RECORDS SHOWN

########################################

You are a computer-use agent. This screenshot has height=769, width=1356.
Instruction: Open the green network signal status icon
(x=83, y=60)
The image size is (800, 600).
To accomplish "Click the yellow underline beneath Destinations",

########################################

DIRECTIONS
Your task is to retype the data exactly, with no line missing.

ANSWER TO THIS TASK
You are a computer-use agent. This screenshot has height=769, width=1356.
Instruction: Open the green network signal status icon
(x=83, y=60)
The image size is (800, 600).
To accomplish "Click the yellow underline beneath Destinations",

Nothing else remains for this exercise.